Ok, Tolkien’s win is clear to me and I might not be alone in this view, but some important people, like Michael Moorcock, beg to differ. For him, “The Broken Sword” is, in short:
a fast-paced doom-drenched tragedy in which human heroism, love and ambition, manipulated by amoral gods, elves and trolls, led inevitably to tragic consequences.
And it’s way better than Tolkien. It’s consistent with Moorcock’s view on fantasy in general. And Moorcock’s views are interesting, regardless on whether you agree with them or not. Not by accident an article about him in New Yorker was entitled “The Anti-Tolkien”. To counter Tolkien’s vision he offered his anti-heroes, like Elric, representing dying empires, diminished races and reflecting post-colonial, post-II World War West. He was leftist in his political view, and indifferent to religion – a self declared creation of post religious Europe. His most popular cycle is that of Elric of Melnibone, his most important literary trope – the Eternal Champion. Role playing games are indebted to him for creating the Law and Chaos opposition (whatever the inspirations were, that”s how it got introduced to fantasy), a something different from Good/Evil axis – basic D&D alignment system was based on this. Oh, and the multiverse. Do read the links to get a better picture.

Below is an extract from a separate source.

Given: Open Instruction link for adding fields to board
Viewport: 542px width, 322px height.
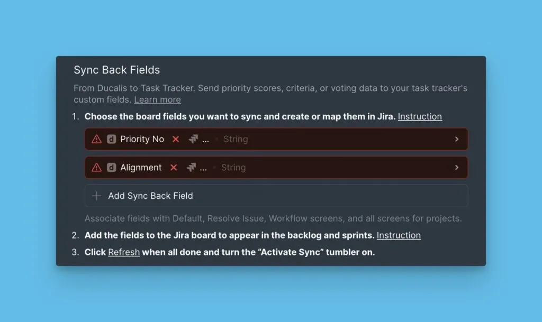Looking at the screenshot, I should 399,235.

Unfortunately, my first encounter with Moorcock was Gloriana. I didn’t like it. I was 13 or 14 and the problem was not the amount of sex in the novel. It was the way it was presented. The harem of weirdoes and eternally unsatisfied queen overshadowed subtle parody, political machinations and deliberations upon nature of power. And I didn’t know enough to appreciate the way it undermined prevailing views on British history. After that I had no inclination to continue with Moorcock, until a couple of years ago I read an Elric story in some anthology. It was good, I will read more one day and maybe write more about the author.
Back to “The Broken Sword”. Moorcock’s review shows its strong points better than anything I could have written. For me, it lacks the scope of Tolkien’s vision, the depth of Middle-Earth and to compare it with The Trilogy is, frankly, blasphemy. But it is still a very good novel. Dark story, with fatalism taken from Norse mythology, atmosphere not unlike that of T.H. White, I can agree with Moorcock on that (although lacking the warm irony of ToaFK). Christianity against the old cults, elves fighting to keep their place in the changing world and troll invasions. Deep, conflicted heroes and villains (which is which – that’s sometimes hard to decide), betrayals, love, tragedy. Strong female characters (supporting roles, but still). But it’s short, in many ways predictable (as classical sagas often are), ant the elves… are not the elves I love. It’s personal, but it influenced my opinion on “The Broken Sword” heavily.
To sum it up – worth reading for somebody looking for a “deeper”, darker fantasy. Or Thorgal fans.
And wasn’t I supposed to mention another book… “The Age of Odin”, yes. It’s a part of a series of thematically-connected stand-alones by James Lovegrove. The basic, very cool, idea of modern military forces fighting gods and monsters is repeated far too many times. We have “The Ages of”: Ra, Zeus, Odin, Aztec, Voodoo, Shiva, Anansi and Satan. “The Age of Odin” was a nice read and a page-turner. With “The Broken Sword” it shares not only Nordic inspirations, but also Great Britain as a place of action. Quality of writing, level of sophistication of the plot, research done on explored mythology – are vastly different.
Downsides: weak characters, roughly sketched and rather stereotypical. Like the main protagonist: tough veteran, traumatised, swearing and estranged from his family, but a good defender of the realm. Who joins the gods’ side in Ragnarok and way to quickly becomes one of the major players. Or tough and sexy Valkyries. Thor slightly similar to his Marvel characterisation, but dumber and shorter-tempered. Actually, while the author certainly is familiar with comics, I’m not so sure he had ever read the Eddas.
Cool stuff: Aesir with guns. Ragnarok in our times. With guns. Fast action, lots of explosions. Could be a nice movie, if done right.
Nuff said. That should be enough to any experienced reader to judge whether it’s a book for him/her (and let’s face it – in this case, “him” more likely than “her”. That’s not sexism, that’s statistics).
It is a cool book to read, an interesting idea developed into a sort of “gun and sorcery” pulp. I will probably never read the rest of these books, but I don’t consider time spent on this one to be wasted.